TASK INPUTS:
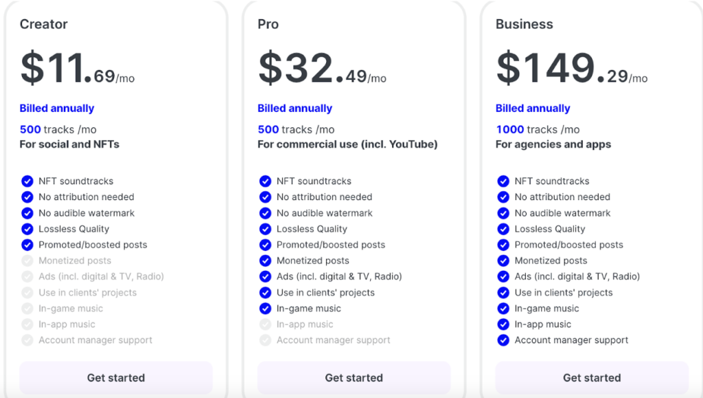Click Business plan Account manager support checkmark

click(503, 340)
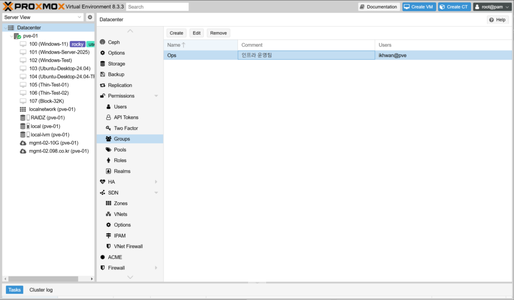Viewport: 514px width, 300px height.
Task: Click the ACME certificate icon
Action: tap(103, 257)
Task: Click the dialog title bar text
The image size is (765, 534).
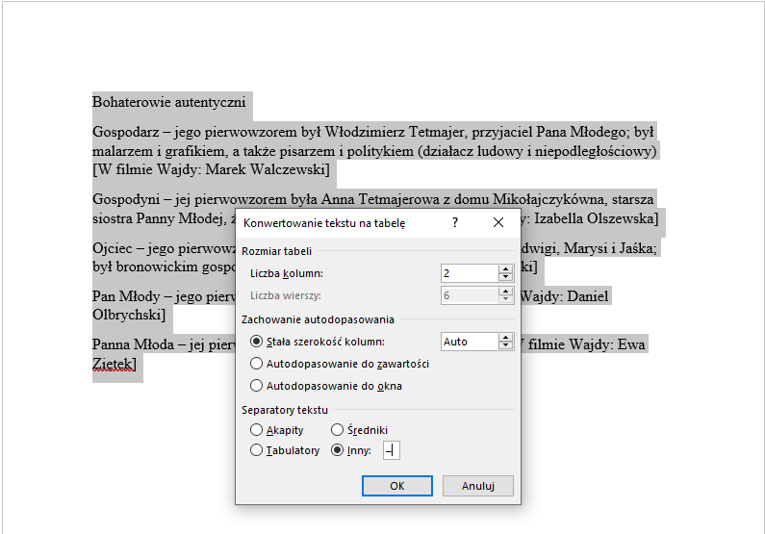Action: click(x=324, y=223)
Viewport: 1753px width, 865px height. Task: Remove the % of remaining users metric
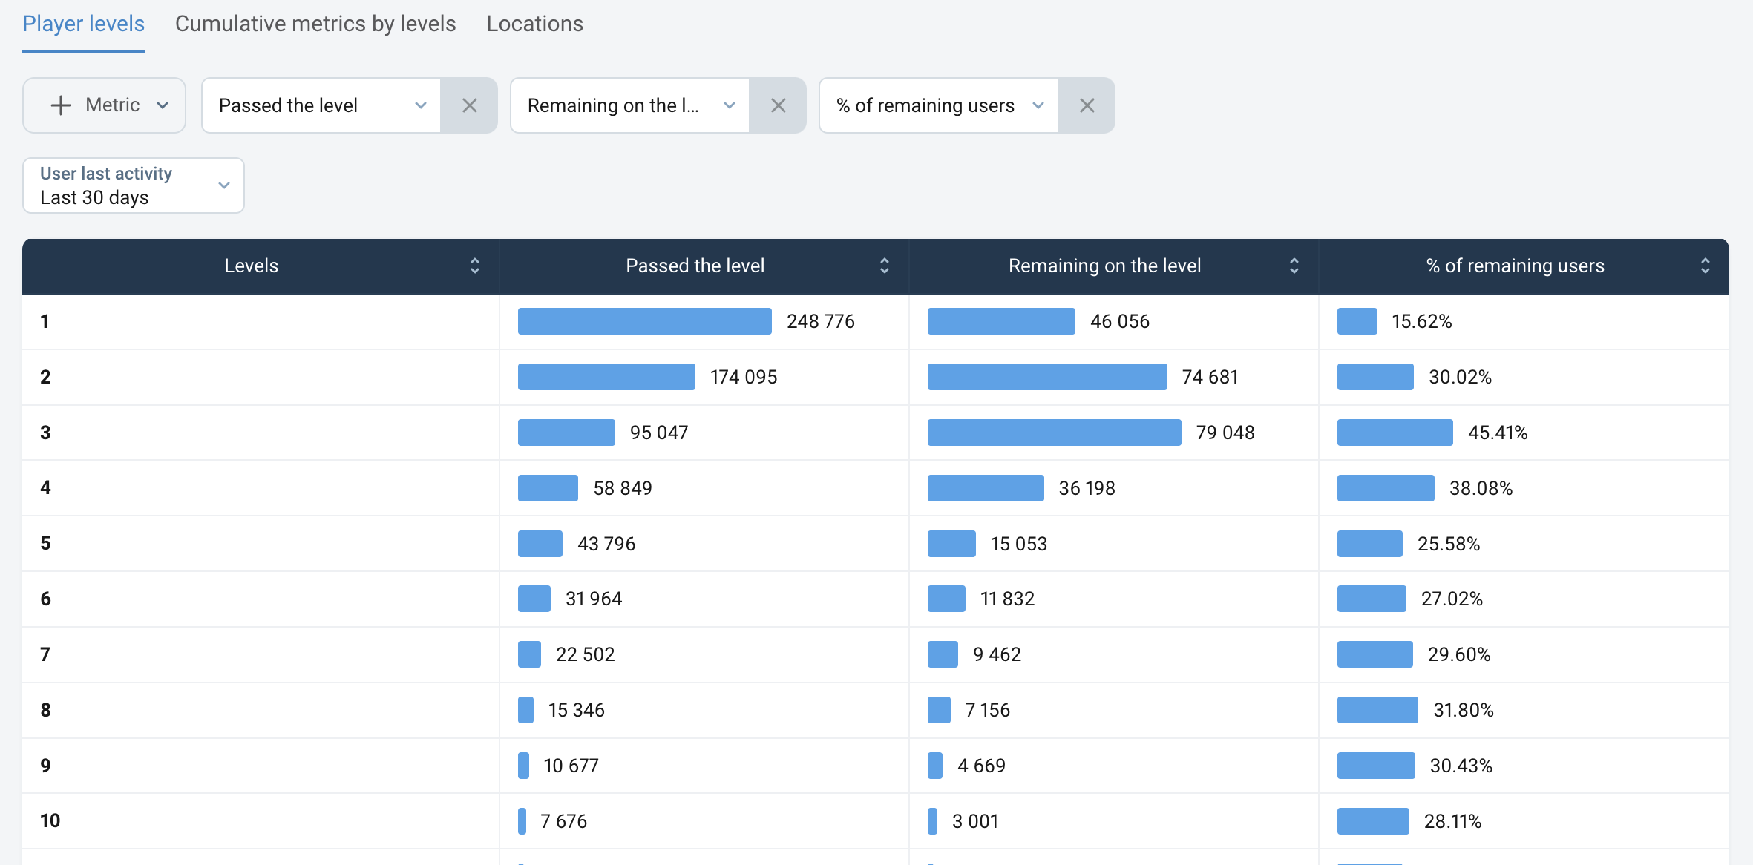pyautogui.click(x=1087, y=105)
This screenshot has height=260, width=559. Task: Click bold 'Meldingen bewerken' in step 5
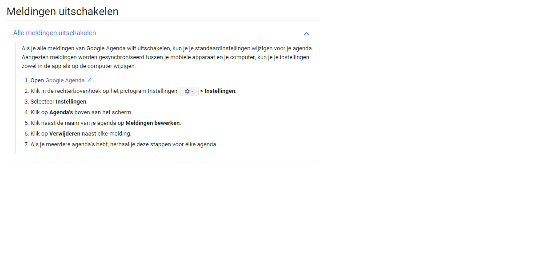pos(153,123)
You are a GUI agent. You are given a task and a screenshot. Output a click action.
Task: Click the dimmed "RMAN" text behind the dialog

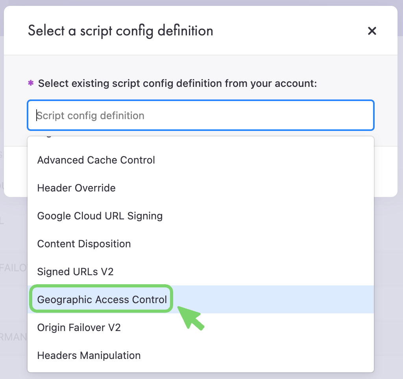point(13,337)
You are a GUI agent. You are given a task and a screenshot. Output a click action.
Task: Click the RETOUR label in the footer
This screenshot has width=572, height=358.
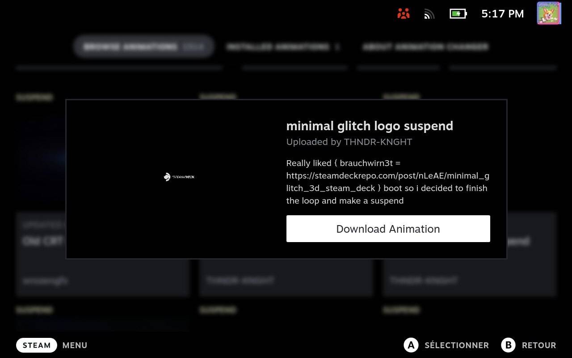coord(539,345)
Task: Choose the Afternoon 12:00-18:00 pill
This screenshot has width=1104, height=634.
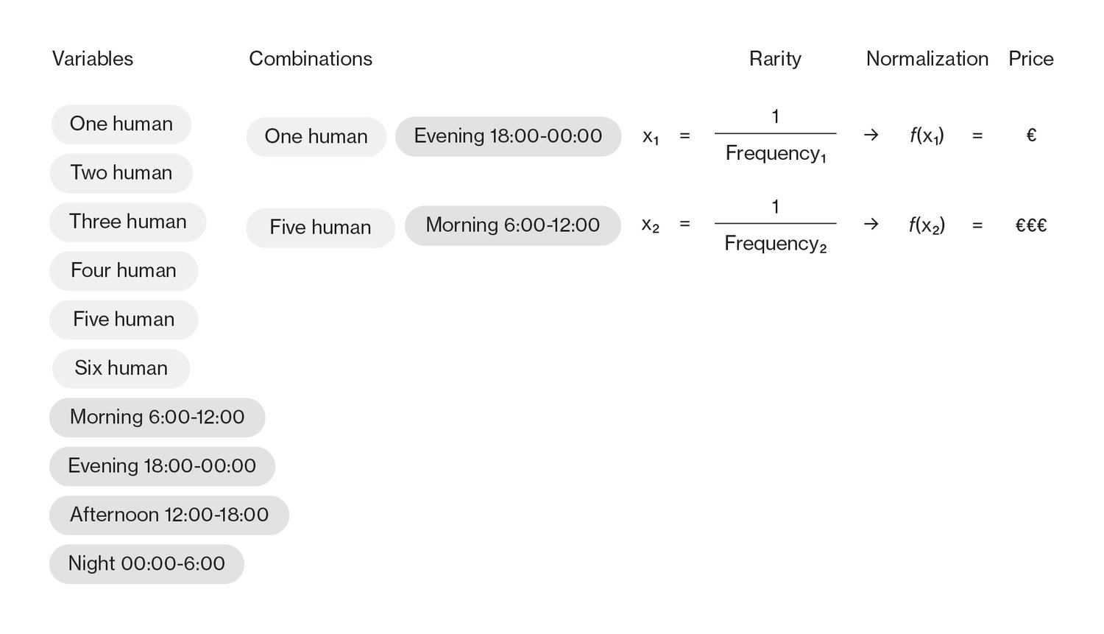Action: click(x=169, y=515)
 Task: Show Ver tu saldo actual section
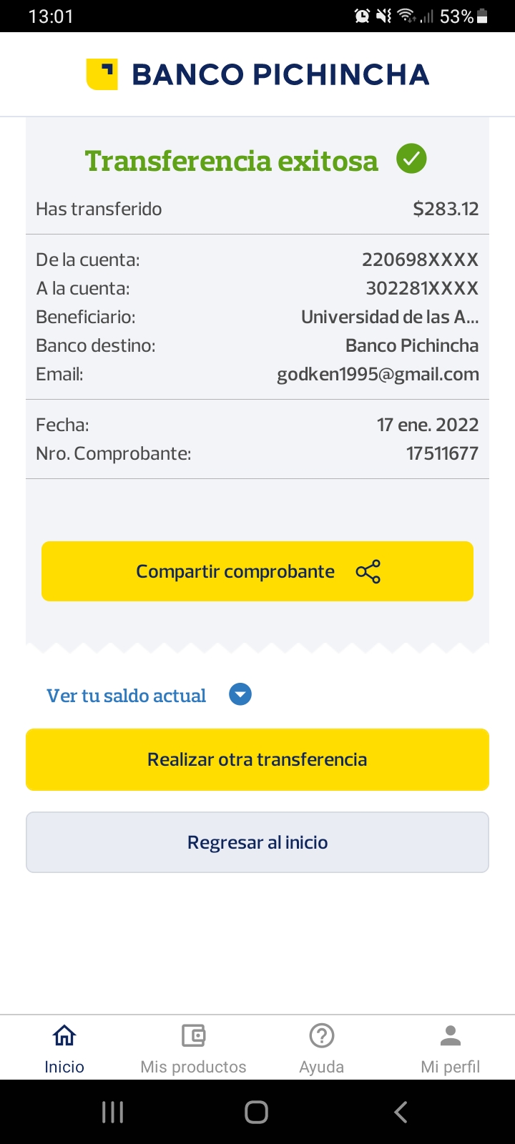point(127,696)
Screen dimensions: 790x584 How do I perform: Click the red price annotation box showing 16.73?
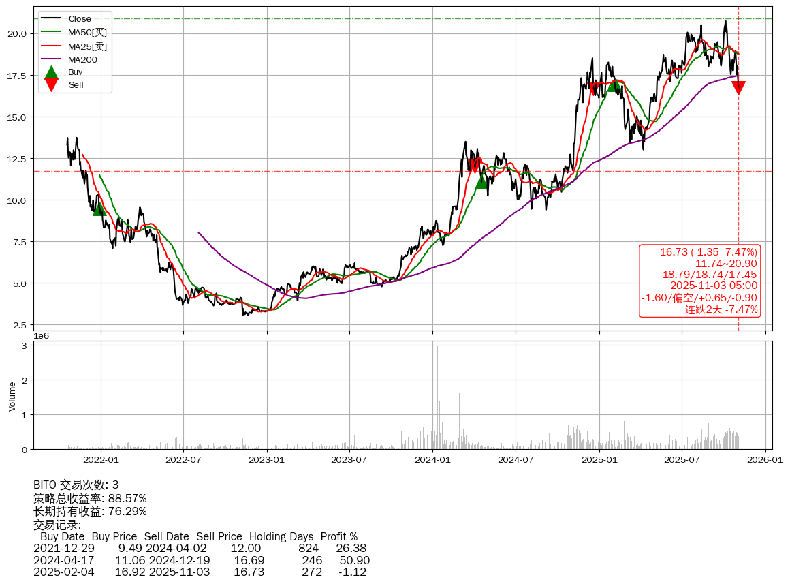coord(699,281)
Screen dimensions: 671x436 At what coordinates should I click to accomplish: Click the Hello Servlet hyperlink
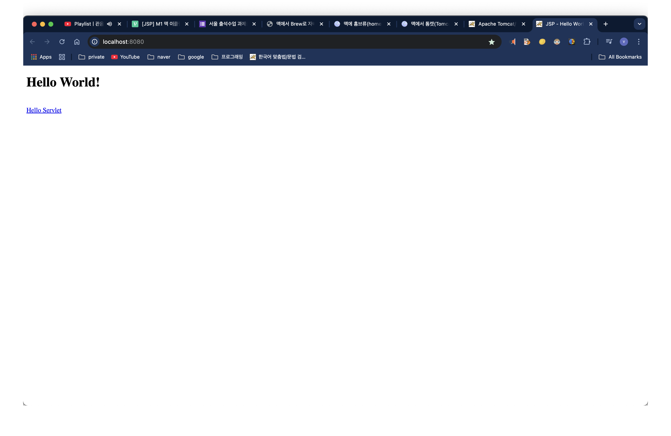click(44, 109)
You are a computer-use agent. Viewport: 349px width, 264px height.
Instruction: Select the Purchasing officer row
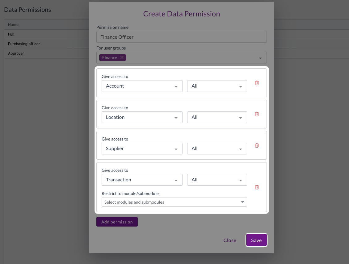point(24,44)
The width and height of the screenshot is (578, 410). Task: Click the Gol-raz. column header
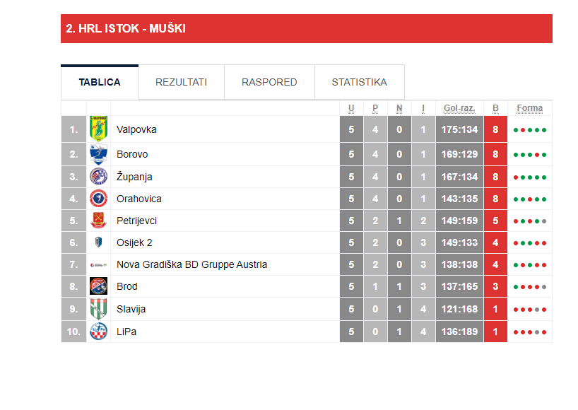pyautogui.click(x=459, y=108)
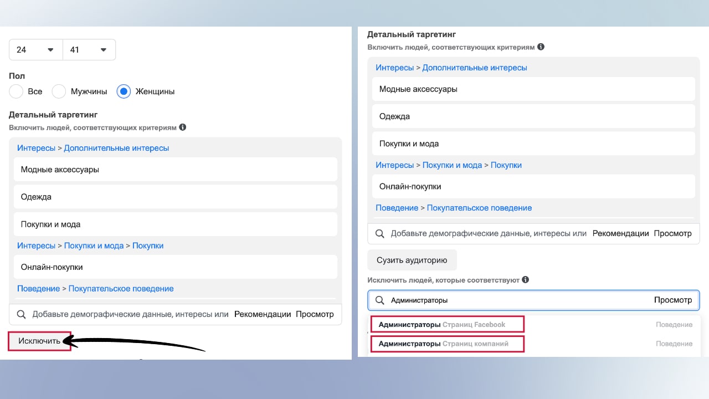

OBJECTIVE: Render the lines above as a JSON list of strings, one string per line, leaving out blank lines and the pictures.

ANSWER TO THIS PROBLEM:
[
  "Click Business plan Account manager support checkmark",
  "click(503, 340)",
  "Viewport: 514px width, 300px height.",
  "Task: Click the ACME certificate icon",
  "Action: tap(103, 257)",
  "Task: Click the dialog title bar text",
  "The image size is (765, 534).",
  "Action: click(x=324, y=223)",
  "Viewport: 1753px width, 865px height. Task: Remove the % of remaining users metric",
  "pyautogui.click(x=1087, y=105)",
  "This screenshot has height=260, width=559. Task: Click bold 'Meldingen bewerken' in step 5",
  "pos(153,123)",
  "You are a GUI agent. You are given a task and a screenshot. Output a click action.",
  "Task: Click the dimmed \"RMAN\" text behind the dialog",
  "point(13,337)",
  "You are a GUI agent. You are given a task and a screenshot. Output a click action.",
  "Task: Click the RETOUR label in the footer",
  "This screenshot has width=572, height=358.",
  "coord(539,345)",
  "Task: Choose the Afternoon 12:00-18:00 pill",
  "This screenshot has width=1104, height=634.",
  "Action: click(x=169, y=515)",
  " Task: Show Ver tu saldo actual section",
  "point(127,696)",
  "Screen dimensions: 790x584 How do I perform: Click the red price annotation box showing 16.73?",
  "coord(699,281)",
  "Screen dimensions: 671x436 At what coordinates should I click to accomplish: Click the Hello Servlet hyperlink",
  "click(44, 109)",
  "You are a computer-use agent. Viewport: 349px width, 264px height.",
  "Instruction: Select the Purchasing officer row",
  "point(24,44)",
  "The width and height of the screenshot is (578, 410). Task: Click the Gol-raz. column header",
  "pyautogui.click(x=459, y=108)"
]